Joly Photographs: Folly & Diction, 2020
RHA, Ely Place, Dublin 2
14 Feb 2020 – 27 Mar 2020 [show stalled 12 March due to COVID19 closure of cultural institutions] RHA Gallery II and Gallery III. Curated by Ruth Carroll
This exhibition brings together a selection of Alan Phelan’s unique Joly Screen Process photographs and a new large scale music video work about the inventor of this forgotten colour photography process which was abandoned from use over 100 years ago.
The photographs in Folly & Diction are arranged in sequences that mix floral, self-portraits and objects, with titles acknowledging source artists and related historical events. The show title embeds Joly & Dixon into this speculative history by homonym, while acknowledging the possible humour in these probable revised histories and queer re-reading of photography.
Phelan’s ambition is to create a visual history for the process that it never had. To do this he uses art and historical references spanning over 500 years. The work presents a “counterfactual temporality”, to create a longer potential history for photography.

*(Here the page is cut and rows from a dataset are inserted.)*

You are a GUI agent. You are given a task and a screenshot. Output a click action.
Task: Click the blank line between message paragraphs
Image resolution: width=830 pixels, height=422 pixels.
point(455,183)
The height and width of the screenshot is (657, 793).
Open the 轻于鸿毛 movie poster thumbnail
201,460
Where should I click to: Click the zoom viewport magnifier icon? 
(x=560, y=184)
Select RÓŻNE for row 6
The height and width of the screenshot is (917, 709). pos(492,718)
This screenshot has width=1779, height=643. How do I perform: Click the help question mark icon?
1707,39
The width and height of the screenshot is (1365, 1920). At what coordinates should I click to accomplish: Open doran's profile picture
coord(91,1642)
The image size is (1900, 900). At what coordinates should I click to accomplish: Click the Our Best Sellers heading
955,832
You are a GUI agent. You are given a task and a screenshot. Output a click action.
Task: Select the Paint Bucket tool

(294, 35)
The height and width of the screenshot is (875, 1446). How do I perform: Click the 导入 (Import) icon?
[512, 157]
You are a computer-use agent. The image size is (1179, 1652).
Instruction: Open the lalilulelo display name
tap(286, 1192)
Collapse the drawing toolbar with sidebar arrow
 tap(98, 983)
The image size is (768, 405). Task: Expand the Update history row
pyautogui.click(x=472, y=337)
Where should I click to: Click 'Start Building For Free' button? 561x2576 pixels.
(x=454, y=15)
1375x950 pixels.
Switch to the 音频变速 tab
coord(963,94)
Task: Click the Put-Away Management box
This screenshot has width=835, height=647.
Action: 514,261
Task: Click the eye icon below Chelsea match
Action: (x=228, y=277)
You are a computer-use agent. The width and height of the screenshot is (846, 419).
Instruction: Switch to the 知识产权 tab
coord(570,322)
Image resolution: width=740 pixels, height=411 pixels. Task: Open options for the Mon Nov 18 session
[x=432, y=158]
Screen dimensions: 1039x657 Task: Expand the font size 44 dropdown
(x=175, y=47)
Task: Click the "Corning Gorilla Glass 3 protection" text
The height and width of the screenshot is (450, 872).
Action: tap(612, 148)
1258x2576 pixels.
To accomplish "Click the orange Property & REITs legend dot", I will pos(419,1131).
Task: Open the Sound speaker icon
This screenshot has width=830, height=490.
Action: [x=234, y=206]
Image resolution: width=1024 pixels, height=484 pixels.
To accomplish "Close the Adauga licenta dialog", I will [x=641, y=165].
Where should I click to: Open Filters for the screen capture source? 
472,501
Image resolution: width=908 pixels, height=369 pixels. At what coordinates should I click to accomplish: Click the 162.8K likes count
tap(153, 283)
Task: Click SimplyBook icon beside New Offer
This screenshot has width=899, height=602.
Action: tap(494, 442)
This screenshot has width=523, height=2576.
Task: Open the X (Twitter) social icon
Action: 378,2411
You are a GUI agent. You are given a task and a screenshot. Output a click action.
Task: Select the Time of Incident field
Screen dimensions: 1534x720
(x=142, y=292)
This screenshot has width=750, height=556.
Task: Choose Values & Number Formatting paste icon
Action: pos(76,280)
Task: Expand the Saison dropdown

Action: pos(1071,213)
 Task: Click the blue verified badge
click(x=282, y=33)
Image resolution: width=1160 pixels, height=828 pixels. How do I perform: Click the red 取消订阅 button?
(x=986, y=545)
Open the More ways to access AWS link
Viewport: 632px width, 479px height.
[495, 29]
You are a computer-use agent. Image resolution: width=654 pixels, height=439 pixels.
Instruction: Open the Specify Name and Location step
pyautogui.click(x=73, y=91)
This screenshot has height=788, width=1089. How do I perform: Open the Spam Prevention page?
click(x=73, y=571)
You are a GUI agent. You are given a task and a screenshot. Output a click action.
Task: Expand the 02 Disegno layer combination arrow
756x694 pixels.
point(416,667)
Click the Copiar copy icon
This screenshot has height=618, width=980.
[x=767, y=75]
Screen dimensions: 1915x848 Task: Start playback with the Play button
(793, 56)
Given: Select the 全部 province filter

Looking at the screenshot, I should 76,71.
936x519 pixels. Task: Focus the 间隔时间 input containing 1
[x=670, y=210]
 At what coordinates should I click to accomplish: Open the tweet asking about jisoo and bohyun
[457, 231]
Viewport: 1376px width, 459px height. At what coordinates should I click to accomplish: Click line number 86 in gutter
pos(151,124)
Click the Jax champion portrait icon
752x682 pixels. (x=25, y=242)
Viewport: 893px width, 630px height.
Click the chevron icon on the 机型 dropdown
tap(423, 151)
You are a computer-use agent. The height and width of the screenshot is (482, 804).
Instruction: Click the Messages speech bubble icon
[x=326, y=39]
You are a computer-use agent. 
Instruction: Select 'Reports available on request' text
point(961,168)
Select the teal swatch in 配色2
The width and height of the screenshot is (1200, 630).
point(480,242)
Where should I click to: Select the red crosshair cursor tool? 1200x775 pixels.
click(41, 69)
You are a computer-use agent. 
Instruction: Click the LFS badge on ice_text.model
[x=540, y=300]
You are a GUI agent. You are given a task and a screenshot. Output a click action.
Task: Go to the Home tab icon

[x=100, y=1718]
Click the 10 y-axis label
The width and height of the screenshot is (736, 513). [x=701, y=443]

Similarly he has worked with a variety of talented artists and musicians for the video who include Elaine Hoey, James Kelly, Ian McInerney, The Late David Turpin, and Louis Haugh. The video brings the analogue stripes of the Joly Screen into the digital age with audio-responsive animations which overlay a troubled biographical narrative about John Joly and his collaborator Henry Dixon. Typical of Phelan the story presented is a fusion of references coming from texts by Samuel Beckett and Jean Genet and functioning outside of adaptation or appropriation to “re-narrativise” instead and create a new or different story history.